To find your bash version go in your terminal and echo out the
$BASH_VERSION shell variable.
$ echo $BASH_VERSION 5.0.17(1)-release
$BASH_VERSION shell variable is set as long as you are using bash as your shell variable. So if you are using zsh or fish as a shell environment this variable is not set. In that case you can use the
--version flag on the command:
$ bash --version GNU bash, version 5.0.17(1)-release (x86_64-pc-linux-gnu) Copyright (C) 2019 Free Software Foundation, Inc. License GPLv3+: GNU GPL version 3 or later <http://gnu.org/licenses/gpl.html> This is free software; you are free to change and redistribute it. There is NO WARRANTY, to the extent permitted by law.
You can invoke
bash as a command like this because bash actually is just another binary program on your system like e.g.

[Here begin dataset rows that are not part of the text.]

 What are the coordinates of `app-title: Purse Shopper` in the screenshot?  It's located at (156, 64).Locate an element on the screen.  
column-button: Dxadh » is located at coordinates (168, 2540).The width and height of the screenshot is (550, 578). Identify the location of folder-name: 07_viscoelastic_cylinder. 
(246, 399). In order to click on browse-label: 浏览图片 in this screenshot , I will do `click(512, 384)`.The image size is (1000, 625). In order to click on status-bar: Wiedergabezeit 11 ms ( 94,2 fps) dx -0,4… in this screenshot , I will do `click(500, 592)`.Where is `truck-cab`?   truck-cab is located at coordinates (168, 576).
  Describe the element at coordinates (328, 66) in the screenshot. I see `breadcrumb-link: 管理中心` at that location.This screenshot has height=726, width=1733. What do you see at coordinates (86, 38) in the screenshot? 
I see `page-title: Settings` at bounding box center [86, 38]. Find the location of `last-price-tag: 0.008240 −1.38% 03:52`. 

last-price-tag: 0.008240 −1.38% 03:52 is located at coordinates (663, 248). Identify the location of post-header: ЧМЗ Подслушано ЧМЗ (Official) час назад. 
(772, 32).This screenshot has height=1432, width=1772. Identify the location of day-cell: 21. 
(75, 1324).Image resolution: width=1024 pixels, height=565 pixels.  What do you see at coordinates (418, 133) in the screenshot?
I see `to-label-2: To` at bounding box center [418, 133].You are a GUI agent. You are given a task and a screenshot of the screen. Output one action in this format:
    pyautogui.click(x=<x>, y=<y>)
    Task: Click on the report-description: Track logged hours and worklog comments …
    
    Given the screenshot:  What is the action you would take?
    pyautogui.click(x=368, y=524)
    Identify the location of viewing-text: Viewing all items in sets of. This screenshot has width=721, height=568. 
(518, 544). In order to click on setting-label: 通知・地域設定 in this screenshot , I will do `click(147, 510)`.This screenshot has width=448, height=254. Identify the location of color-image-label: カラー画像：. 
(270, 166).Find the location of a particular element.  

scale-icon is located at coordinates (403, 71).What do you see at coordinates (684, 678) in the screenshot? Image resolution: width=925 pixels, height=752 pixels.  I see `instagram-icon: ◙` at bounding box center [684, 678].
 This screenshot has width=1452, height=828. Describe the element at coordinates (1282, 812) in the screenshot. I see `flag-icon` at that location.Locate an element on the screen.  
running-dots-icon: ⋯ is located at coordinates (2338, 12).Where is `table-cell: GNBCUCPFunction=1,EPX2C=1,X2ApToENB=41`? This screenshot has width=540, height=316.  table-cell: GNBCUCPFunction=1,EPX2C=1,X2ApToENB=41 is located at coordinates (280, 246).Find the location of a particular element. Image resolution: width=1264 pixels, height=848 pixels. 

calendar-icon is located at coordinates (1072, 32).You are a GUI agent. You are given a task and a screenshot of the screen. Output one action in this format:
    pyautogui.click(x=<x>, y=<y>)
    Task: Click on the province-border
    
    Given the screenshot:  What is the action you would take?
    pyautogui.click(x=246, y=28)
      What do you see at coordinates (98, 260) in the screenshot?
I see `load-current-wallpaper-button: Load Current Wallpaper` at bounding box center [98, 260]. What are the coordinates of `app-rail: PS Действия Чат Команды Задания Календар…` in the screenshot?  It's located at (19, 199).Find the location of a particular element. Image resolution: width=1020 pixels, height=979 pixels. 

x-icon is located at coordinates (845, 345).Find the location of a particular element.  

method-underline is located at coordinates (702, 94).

The bash program is located in a folder on your operating system that is included in your PATH. To see where bash is installed you can run the following command:
$ which bash /usr/bin/bash
As you see, for me the bash program/command is located in a folder called bin, which is inside a folder called usr which is located at the root of my file system.
Some programs show the version info with the flag
-v. If you add the
-v flag to the
bash command bash will run in verbose mode, in this mode bash will show you as much information as possible. You can safely test this out if you like, you will see another shell get launched showing your shell configuration at startup.